John admitiu, aterrorizado: "Queria ser corajoso, mas não era, corri."
Naquela noite, dois oficiais militares se aproximaram de sua casa para informar seu pai que seus filhos estavam marcados. Arriscando a própria vida, os soldados vieram avisar a família. Seu pai era muito respeitado na vila, seus filhos eram muito queridos. Nas palavras de John, “alguns dos soldados eram impertinentes”. Se não saíssem em 12 horas, voltariam a atirar.
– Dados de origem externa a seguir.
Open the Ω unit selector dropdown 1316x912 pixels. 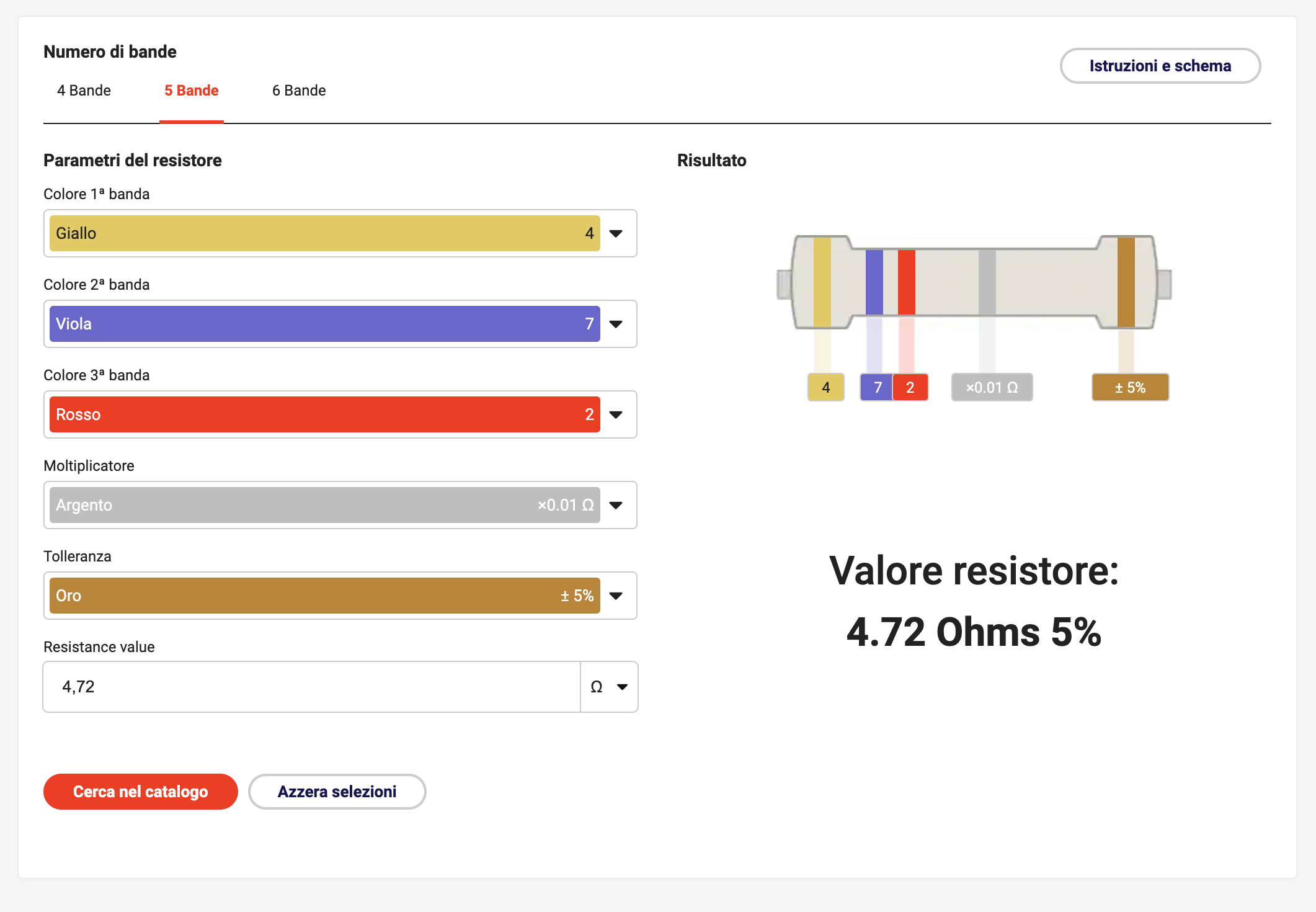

Ele e seu irmão se esconderam em um campo onde dormiam, comiam e mijavam em turnos, enquanto os subornos necessários eram feitos para garantir passaportes.
Quando ele me dirigiu de volta à cidade, senti um tom de vergonha pela faca nas minhas calças.
Quando ele chegou à Malásia, houve um acordo através de um serviço de imigração - ele dormiu no chão do apartamento de um casal e recebeu um trabalho de demolição. Ele não sabia como lidar com um machado, mas a cada dia era acusado de escavar um túnel através das paredes de prédios condenados. Na Birmânia, ele era um garoto educado de uma boa família, um estudante universitário, um jovem em perspectiva. Sua segunda semana lá, quando ele usava a lixeira do apartamento para tomar banho, descobriu a aliança de casamento da mulher e a devolveu. Em gratidão, o casal, que ainda não havia falado com ele, levou John para jantar, onde ele confessou como chegou à Malásia. Imediatamente foram ao mercado noturno e compraram para ele roupas, colchão, lençóis. Ele permaneceu morando com o casal por mais dois anos.
Depois de se instalar em seu próprio apartamento e economizar todos os seus salários para esse fim, em 1992, começou a enviá-los. Eles vieram um de cada vez. Ele enviou o dinheiro para o pai - dinheiro escondido em pacotes de comida embalada - e os passaportes foram arranjados. Primos, sobrinhos, vizinhos foram enviados. Cada um passou meio ano vivendo em seu andar, procurando emprego, aprendendo inglês. Eles se dispersaram.
John diz que não conhece ninguém que retornou à Birmânia. Ele estima que, ao longo de dez anos, ele e seu pai foram responsáveis pelo transplante ilegal de 17 jovens cidadãos birmaneses. Muitos nunca mais ouviram falar, mas surgiram rumores de que eles acabaram em lugares como Cingapura, Hong Kong e Tailândia.
Quando seu pai morreu, John não recebeu notícias por mais de um ano. Finalmente, uma carta. Ele atravessou o norte da Tailândia a pé. Ele usava um longyi - a folha de pano dobrada que quase todos os homens birmaneses usam em vez de calça - e carregava o dinheiro que seria necessário para subornos se ele fosse pego. Ele foi ao cemitério de seu pai e viu sua mãe pela primeira vez em mais de 20 anos.
Quando finalmente saímos do restaurante - mais de três horas depois de chegarmos - John perguntou se eu queria dirigir. Talvez ele tenha sentido minhas apreensões ou talvez estivesse apenas bêbado. Quando ele me dirigiu de volta à cidade, senti um tom de vergonha pela faca nas minhas calças. Eu podia senti-lo pressionando contra a minha perna e naquele momento eu sabia que tinha sido desnecessário.
Quando passamos pelo pagode onde, quando criança, ele confrontou os soldados, perguntei como ele pensava que seria sua vida se nada disso tivesse acontecido. Ele respondeu que provavelmente seria um homem muito rico, mas que não teria tanto conhecimento.